• _Task instructions_
Once you have read the records, output them exactly.

Collected data entries:
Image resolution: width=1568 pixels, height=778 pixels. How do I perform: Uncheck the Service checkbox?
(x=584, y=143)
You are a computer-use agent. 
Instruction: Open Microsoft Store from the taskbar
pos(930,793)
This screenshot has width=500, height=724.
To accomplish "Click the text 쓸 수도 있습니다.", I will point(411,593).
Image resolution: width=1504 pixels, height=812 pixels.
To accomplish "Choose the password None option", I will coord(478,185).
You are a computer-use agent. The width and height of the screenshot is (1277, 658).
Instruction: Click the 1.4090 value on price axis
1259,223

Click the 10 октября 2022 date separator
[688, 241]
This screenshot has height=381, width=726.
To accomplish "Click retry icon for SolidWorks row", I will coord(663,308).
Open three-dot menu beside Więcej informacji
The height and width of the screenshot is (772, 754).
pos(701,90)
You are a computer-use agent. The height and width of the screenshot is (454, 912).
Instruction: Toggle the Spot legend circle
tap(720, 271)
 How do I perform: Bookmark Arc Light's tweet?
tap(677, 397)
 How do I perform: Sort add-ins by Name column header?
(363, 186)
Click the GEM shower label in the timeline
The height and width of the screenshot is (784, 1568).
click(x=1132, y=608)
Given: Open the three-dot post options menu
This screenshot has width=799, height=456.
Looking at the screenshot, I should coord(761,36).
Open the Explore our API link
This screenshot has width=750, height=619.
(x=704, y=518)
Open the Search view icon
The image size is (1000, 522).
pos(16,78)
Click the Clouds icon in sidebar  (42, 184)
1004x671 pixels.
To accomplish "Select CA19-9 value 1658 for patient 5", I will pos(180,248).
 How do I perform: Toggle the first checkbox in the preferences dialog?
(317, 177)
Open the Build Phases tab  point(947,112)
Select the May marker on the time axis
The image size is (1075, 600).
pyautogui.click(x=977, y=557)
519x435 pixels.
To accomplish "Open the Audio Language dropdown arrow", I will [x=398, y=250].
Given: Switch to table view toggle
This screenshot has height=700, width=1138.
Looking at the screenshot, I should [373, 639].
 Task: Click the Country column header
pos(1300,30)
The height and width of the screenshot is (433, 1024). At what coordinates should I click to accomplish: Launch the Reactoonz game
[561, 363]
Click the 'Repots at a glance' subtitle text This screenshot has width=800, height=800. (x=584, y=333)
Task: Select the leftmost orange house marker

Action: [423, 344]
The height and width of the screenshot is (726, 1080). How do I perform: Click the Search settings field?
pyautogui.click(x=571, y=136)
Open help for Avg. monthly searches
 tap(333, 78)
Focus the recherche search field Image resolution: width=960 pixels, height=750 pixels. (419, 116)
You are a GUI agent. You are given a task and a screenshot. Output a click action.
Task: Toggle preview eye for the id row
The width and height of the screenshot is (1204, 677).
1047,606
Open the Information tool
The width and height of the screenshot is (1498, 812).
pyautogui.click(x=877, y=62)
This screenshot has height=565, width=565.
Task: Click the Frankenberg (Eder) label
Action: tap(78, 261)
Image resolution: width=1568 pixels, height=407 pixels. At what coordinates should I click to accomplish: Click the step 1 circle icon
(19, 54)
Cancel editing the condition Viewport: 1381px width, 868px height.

• _Written answer_
Image resolution: width=1568 pixels, height=778 pixels. How do I perform: Uncheck the Service checkbox?
(x=584, y=143)
You are a computer-use agent. 
Instruction: Open Microsoft Store from the taskbar
pos(930,793)
This screenshot has width=500, height=724.
To accomplish "Click the text 쓸 수도 있습니다.", I will point(411,593).
Image resolution: width=1504 pixels, height=812 pixels.
To accomplish "Choose the password None option", I will coord(478,185).
You are a computer-use agent. The width and height of the screenshot is (1277, 658).
Instruction: Click the 1.4090 value on price axis
1259,223

Click the 10 октября 2022 date separator
[688, 241]
This screenshot has height=381, width=726.
To accomplish "Click retry icon for SolidWorks row", I will coord(663,308).
Open three-dot menu beside Więcej informacji
The height and width of the screenshot is (772, 754).
pos(701,90)
You are a computer-use agent. The height and width of the screenshot is (454, 912).
Instruction: Toggle the Spot legend circle
tap(720, 271)
 How do I perform: Bookmark Arc Light's tweet?
tap(677, 397)
 How do I perform: Sort add-ins by Name column header?
(363, 186)
Click the GEM shower label in the timeline
The height and width of the screenshot is (784, 1568).
click(x=1132, y=608)
Given: Open the three-dot post options menu
This screenshot has width=799, height=456.
Looking at the screenshot, I should coord(761,36).
Open the Explore our API link
This screenshot has width=750, height=619.
(x=704, y=518)
Open the Search view icon
The image size is (1000, 522).
pos(16,78)
Click the Clouds icon in sidebar  (42, 184)
1004x671 pixels.
To accomplish "Select CA19-9 value 1658 for patient 5", I will pos(180,248).
 How do I perform: Toggle the first checkbox in the preferences dialog?
(317, 177)
Open the Build Phases tab  point(947,112)
Select the May marker on the time axis
The image size is (1075, 600).
pyautogui.click(x=977, y=557)
519x435 pixels.
To accomplish "Open the Audio Language dropdown arrow", I will [x=398, y=250].
Given: Switch to table view toggle
This screenshot has height=700, width=1138.
Looking at the screenshot, I should [373, 639].
 Task: Click the Country column header
pos(1300,30)
The height and width of the screenshot is (433, 1024). At what coordinates should I click to accomplish: Launch the Reactoonz game
[561, 363]
Click the 'Repots at a glance' subtitle text This screenshot has width=800, height=800. (x=584, y=333)
Task: Select the leftmost orange house marker

Action: [423, 344]
The height and width of the screenshot is (726, 1080). How do I perform: Click the Search settings field?
pyautogui.click(x=571, y=136)
Open help for Avg. monthly searches
 tap(333, 78)
Focus the recherche search field Image resolution: width=960 pixels, height=750 pixels. (419, 116)
You are a GUI agent. You are given a task and a screenshot. Output a click action.
Task: Toggle preview eye for the id row
The width and height of the screenshot is (1204, 677).
1047,606
Open the Information tool
The width and height of the screenshot is (1498, 812).
pyautogui.click(x=877, y=62)
This screenshot has height=565, width=565.
Task: Click the Frankenberg (Eder) label
Action: tap(78, 261)
Image resolution: width=1568 pixels, height=407 pixels. At what coordinates should I click to accomplish: Click the step 1 circle icon
(19, 54)
Cancel editing the condition Viewport: 1381px width, 868px height.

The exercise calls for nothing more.